Tornato a Colledimacine, il paesino in provincia di Chieti dove era nato e dove viveva, festeggiò con gli amici, certo esagerando – lui che soffriva di una grave malformazione cardiaca – con le libagioni. Morì durante la notte.
Aveva ventiquattro anni e già aveva scritto migliaia di versi solo in parte pubblicati a proprie spese (un’ampia scelta è leggibile in «Poesie», a cura di Laura Romani e prefazione di Giuliano Manacorda, Bastogi 1985).
Negli anni, sia pur circoscritto all’Abruzzo, è nato un piccolo culto per di Leo, per la sua opera e per la sua vita di autodidatta con la licenza elementare e dalle molte letture: ne è testimonianza il volume «Un nome tra le pietre. Per Clemente di Leo», a cura di Pina Allegrini e Marilia Bonincontro, Noubs, 1996.
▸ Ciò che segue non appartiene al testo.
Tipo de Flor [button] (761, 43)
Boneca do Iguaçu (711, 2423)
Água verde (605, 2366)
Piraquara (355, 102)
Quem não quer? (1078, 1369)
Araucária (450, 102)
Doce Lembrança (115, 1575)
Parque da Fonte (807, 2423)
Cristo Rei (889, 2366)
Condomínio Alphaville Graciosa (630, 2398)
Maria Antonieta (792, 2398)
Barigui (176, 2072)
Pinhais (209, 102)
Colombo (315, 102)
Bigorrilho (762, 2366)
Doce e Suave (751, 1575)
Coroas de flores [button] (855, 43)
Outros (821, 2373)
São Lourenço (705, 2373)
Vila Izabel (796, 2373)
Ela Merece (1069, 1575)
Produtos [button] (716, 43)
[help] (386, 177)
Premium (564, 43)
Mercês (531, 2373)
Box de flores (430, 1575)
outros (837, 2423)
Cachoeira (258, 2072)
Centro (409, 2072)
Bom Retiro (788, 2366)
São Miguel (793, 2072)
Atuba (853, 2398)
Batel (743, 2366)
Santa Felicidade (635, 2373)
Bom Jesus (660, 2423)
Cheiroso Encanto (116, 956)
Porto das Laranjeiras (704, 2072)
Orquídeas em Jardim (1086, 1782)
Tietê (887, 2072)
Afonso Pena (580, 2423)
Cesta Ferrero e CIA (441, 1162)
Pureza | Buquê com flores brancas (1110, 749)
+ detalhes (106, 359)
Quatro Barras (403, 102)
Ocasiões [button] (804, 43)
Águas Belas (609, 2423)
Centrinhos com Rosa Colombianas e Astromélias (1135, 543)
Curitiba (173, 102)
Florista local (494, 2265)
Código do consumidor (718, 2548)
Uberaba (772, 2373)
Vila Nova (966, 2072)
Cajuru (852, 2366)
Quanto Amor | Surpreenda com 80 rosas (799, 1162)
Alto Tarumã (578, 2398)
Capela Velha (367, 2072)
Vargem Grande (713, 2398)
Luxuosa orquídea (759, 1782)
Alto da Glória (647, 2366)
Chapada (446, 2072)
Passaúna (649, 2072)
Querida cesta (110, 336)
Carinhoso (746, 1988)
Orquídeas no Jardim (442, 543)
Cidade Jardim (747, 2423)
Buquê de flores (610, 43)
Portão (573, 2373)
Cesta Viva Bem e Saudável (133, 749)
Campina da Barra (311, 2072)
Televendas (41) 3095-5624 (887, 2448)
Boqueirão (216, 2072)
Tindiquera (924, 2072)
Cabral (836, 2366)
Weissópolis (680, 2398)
Quel che mi colpisce in Clemente di Leo è la sua assoluta fedeltà alla poesia, la convinzione che tutta la vita si esaurisce nella poesia e che solo nella poesia vale la pena di vivere, perché la poesia è tutto e può risarcire di tutti i dolori e di tutte le ferite. Scrivere, quindi, è una necessità. Serve per il presente e a futura memoria. Perciò bisogna scrivere sempre, e tanto.
Perché «tanto lo so che muoio giovane», disse a Pina Allegrini qualche mese prima di andarsene per sempre.